The press eventually found out about the Wright-Cheney affair—it was initially kept secret by embarrassed family members—and a major scandal ensued. Wright's reputation and once-thriving architectural firm suffered as a result. He returned to the United States and affected reconciliation with his wife, while covertly building a large house in the Wisconsin countryside near the town of Spring Green for himself and Mamah. He called the house Taliesin, Welsh for “shining brow” and also the name of a famous Celtic bard. Appropriately, the estate sits on the brow of a hill overlooking a beautiful green valley. The newspapers learned of the construction of Wright's “love nest,” and another scandal broke out, again sullying the architect's character and turning off many potential clients. Wright moved into Taliesin with Mamah and simply ignored the moral outcry.14

The Taliesin estate was larger than any of the homes Wright had previously designed. He wanted it to be not only a residence but also a state-of-the-art workplace where he and his apprentices could draw inspiration from the pastoral surroundings. Wright designed the estate to include offices, conference rooms, a small theater, and a large drafting studio where a dozen or more architects could work on designs and blueprints under his direction. Local wood and limestone were used in its construction. Two years before building Taliesin, Wright wrote an article in which he outlined his theories of “organic architecture.” Briefly, the principles of Wright's organic style called for a building's design and construction materials to conform to its site. Only colors found in nature were to be used, and the structure itself should possess a “spiritual integrity.”15 Of course, Wright felt free to modify these somewhat vague parameters, but beautiful Taliesin fully conformed to all the elements of organic architecture. It seemed to blend into its surroundings, appearing almost like a rocky outcrop of the hill on which it sat. Taliesin burned down twice but was quickly rebuilt each time. As with all his residences, Wright could never stop from making improvements, renovations, or expansions of one kind or another. Taliesin also served as a test bed for many of his design experiments. As long as Wright lived at Taliesin, the estate would never be truly finished but was always exist in a state of becoming. Becoming what, only Wright knew at any given time.

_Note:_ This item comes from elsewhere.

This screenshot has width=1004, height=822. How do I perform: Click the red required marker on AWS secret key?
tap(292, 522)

Two major commissions kept Wright occupied and somewhat financially secure (the architect was, like his father, a notorious spendthrift) between 1913 and 1923: the Midway Gardens in Chicago and the Imperial Hotel in Tokyo, Japan. Both would share striking stylistic similarities and would incorporate Wright's concrete Roman walls and cast-concrete ornamentation.

The first project, Midway Gardens, was a major entertainment complex in Chicago that would cover a small city block and include restaurants, a beer garden, a large cocktail lounge, and a concert stage for big bands or polka ensembles for Oktoberfest. The Midway Gardens project was awarded to Wright in 1913 and came at a desperate time in the architect's career. Because of the scandals that sprang from his turbulent domestic life, Wright received only two other commissions that year: one for a house, the other for small warehouse. Fortunately, the Gardens project was the largest and most lucrative assignment he had yet received.

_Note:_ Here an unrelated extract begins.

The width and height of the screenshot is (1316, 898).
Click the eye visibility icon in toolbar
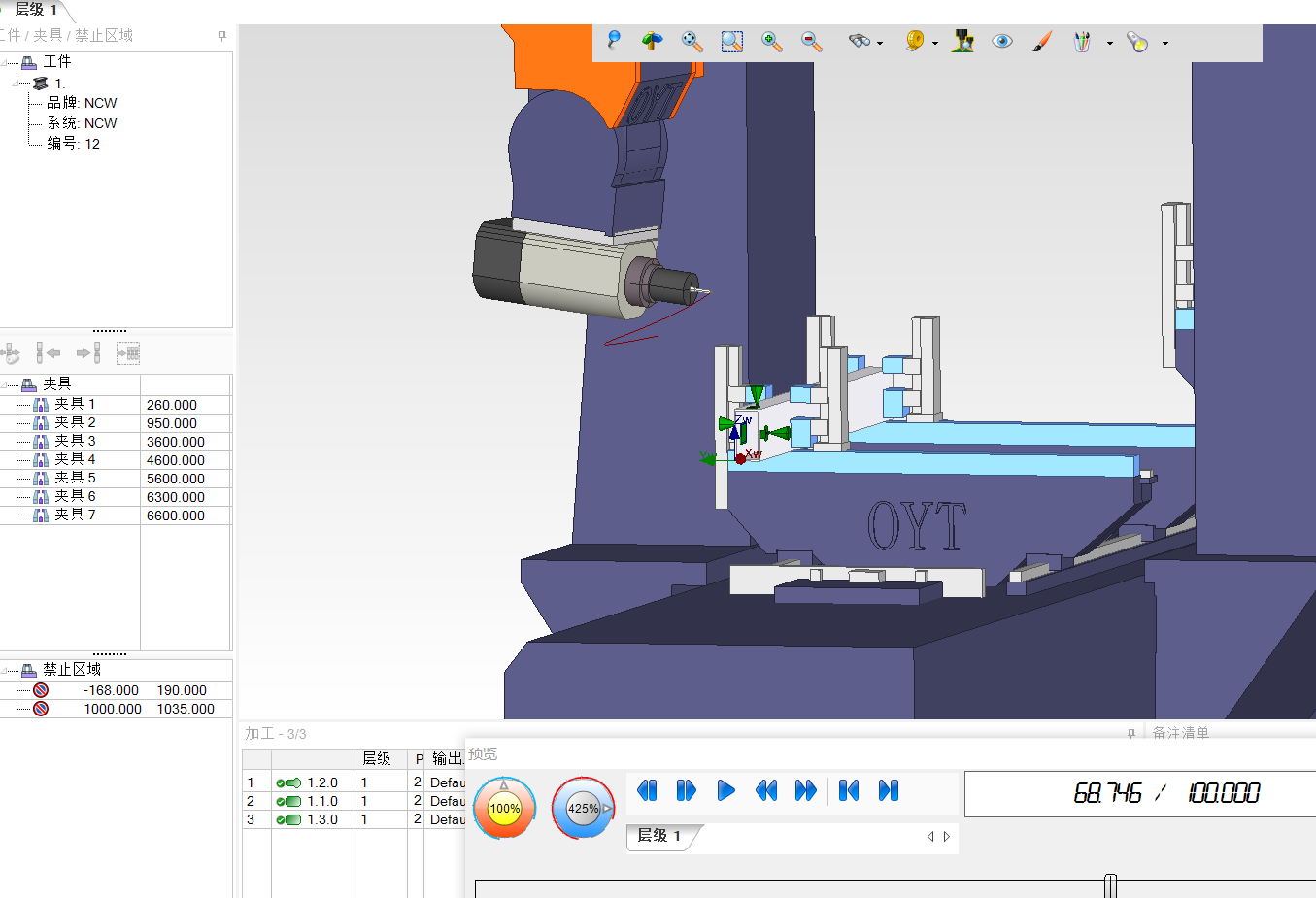click(1002, 42)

A tall, rectangular wall of brick encasing a reinforced concrete core surrounded the Gardens. Strange, cantilevered concrete buildings with a floor plan describing a cross occupied each end of the rectangle and vaguely suggest one of Wright's Prairie homes. A third building, the largest, sat in the center of the complex, with courtyards at each end. Rising above each corner of this central building were four very odd-looking towers capped by crosshatched projections that appeared as if they served some technological purpose, like broadcast aerials, but were really just ornamental flourishes. Upon entering Midway Gardens, the visitor was confronted by a riotous medley of decoration that encompassed Mayan, cubist, and Oriental influences, as well as statues of “sprites” carved by Alfonso Iannelli that could best be described as “proto-Art Deco.” The predominating stylistic influence of the Gardens is Mayan, which was especially evident in the rectangular layout of the courtyard and structures and in the cast-concrete decorations that adorned the buildings' interiors, exteriors, and open spaces. Indeed, it was difficult to find a spot that was without a cast-concrete embellishment made to appear like sculpted stone. Since most contemporary observers were not yet familiar with the Mesoamerican influence in Wright's work, they assumed the Gardens to be a cubist creation.16 It was easily one of the most flamboyant reinforced concrete construction projects the world had seen up to that time.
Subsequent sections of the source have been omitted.